The M240: The most reliable machine gun in the world
Few weapons can instill so much fear into an enemy as a machine gun. With a high rate of fire, machine guns can deliver suppressive fire (directly or indirectly), enforce area denial over a region of land with grazing fire, and are utilized against infantry, low-flying aircraft, small boats, and lightly/unarmored ground vehicles.
First used en masse during the trench warfare of WW1, machine guns have become a vital part of any army today. But, within this class of weapon, one stands heads and shoulders above the rest, the M240.
The M240 is a gas-operated, belt-fed machine gun chambered in the 7.6251mm NATO round, mostly employed by the US military. It is a variation of the gas-operated machine gun known as the FN MAG, which was created in Belgium and has been used since the 1960s.
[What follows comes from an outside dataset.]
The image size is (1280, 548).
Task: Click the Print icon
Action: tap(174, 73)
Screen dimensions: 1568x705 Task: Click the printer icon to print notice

With its rate of fire of up to 950 rounds per minute, this weapon is probably the epitome of a “suppressing fire” weapon. Woe betide anyone unlucky enough to be in its sights.
The M240 is crucial because it is a dependable and adaptable weapon that can serve in several capacities, such as a ground-based machine gun, a weapon installed on a vehicle, or a door gun on a helicopter. It is well-known for its durability and accuracy under sustained fire and is also widely employed by other nations.
The U.S. military selected the FN MAG for several tasks following extensive searches and competitions worldwide. Considered a general-purpose machine gun, it can shoot accurately from its built-in bipod while mounted on a tripod, ground vehicles, watercraft, and aircraft, exemplifying its adaptability.
The U.S. Army first used it in 1977 as a coaxial tank gun before gradually expanding its use in the 1980s and 1990s. This prompted increased acceptance of various applications, particularly for the army and Marine Corps infantry.
Despite sharing many of the same fundamental traits as its predecessor, the MAG system is more reliable than the M60 due to its endurance. Even though the MAG has a more complicated gas system than the M60, it offers higher reliability and requires less maintenance, even if it costs more to produce and weighs more.
Its rating of 26,000 mean rounds between failure (MRBF) is quite high for its weight compared to other machine guns, which, when it was initially adopted in the 1970s, was around 7,000 MRBF for other machine guns.
In case you are unaware, MRBF Mean rounds is a measure of the reliability of a system or component, typically used in engineering, that defines the average number of rounds or cycles of operation that a system or component can go through before it fails.
Despite being heavier than some comparable weapons, it is recognised for its dependability, and the fact that it is standardized among NATO states is a significant advantage.
All variations can fire the majority of NATO 7.62 mm (.30/.308 cal) ammunition types and are fed from disintegrating belts. Though, non-disintegrating belts can be installed on M240 models.
The installation of numerous upgrade kits has allowed the US M240 machine guns to be enhanced and modified over time.
The U.S. Army and Marine Corps are exploring new medium and heavy machine gun technology to replace them. Still, even if they are, the M240 has safely sealed its place in military history as the crème de la crème of machine guns.